Efraín and Catalino hiked on. A big rainbow-colored parrot perched on a tree limb, filling the air with raucous shrieks and whistles. The cicadas’ drone rose and fell. Delicate lavender flowers tumbled from a vine high above and drifted about them on the light morning breeze.
Suddenly a rifle shot cracked through the forest. The parrot snapped off its song and the cicadas hushed. A faint small cry came after.
The two men stopped. “Maybe a nice fat agouti came along and they shot it to stew with their roots and leaves,” Efraín said.
"Possibly so."
Neither man moved forward. “Shall we go back and see?” Efraín asked.
Catalino nodded. They retraced their steps.
The crossing was empty of people. They heard far-off fragments of Luke's calm voice and the sound of people crunching through dry leaves on the trail.
Efraín shrugged. “I guess everything's all right."
Catalino stood still, his gaze searching their surroundings. He walked to the fallen tree and bent down. He straightened up, holding the coati by the scruff of its neck. The animal hung limp, its chest gobbed with dark blood.
Catalino flung the coati as far away from the river as he could, so it wouldn't contaminate the water. He and Efraín returned to the trail and walked toward their homes.
They paused at the side path into Efraín's yard. “I don't understand,” Efraín said.
Catalino adjusted his palm-leaf hat. “Neither do I. Who can afford to waste a bullet on something you're not going to eat, that can't hurt you?"
Efraín shook his head. “Stop for a glass of coffee before you walk home, Catalino."

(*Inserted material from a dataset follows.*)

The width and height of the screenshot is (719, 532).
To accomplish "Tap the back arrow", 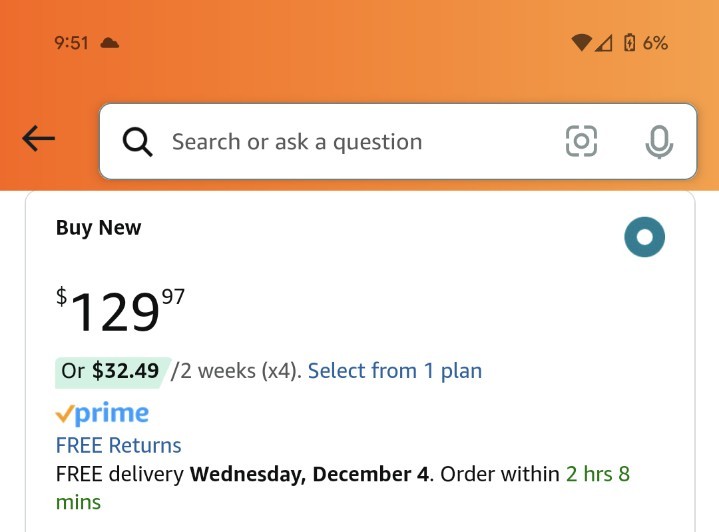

The men threaded their way among squash vines and banana plants, winged beans and papaya trees, toward Efraín's palm-thatched hut in the center of the clearing. A small child dressed in purple shorts tottered through the yard, grabbing at the tail feathers of a strutting red rooster that stayed just out of his reach. A gray filly ambled after the toddler.
"Hey, Epifanio!” Efraín called to him. “You've started a parade!” The toddler laughed and lunged again at the elusive rooster. “The store had lime, Sulema,” Efraín continued. “You won't have to use ash to make the tortillas."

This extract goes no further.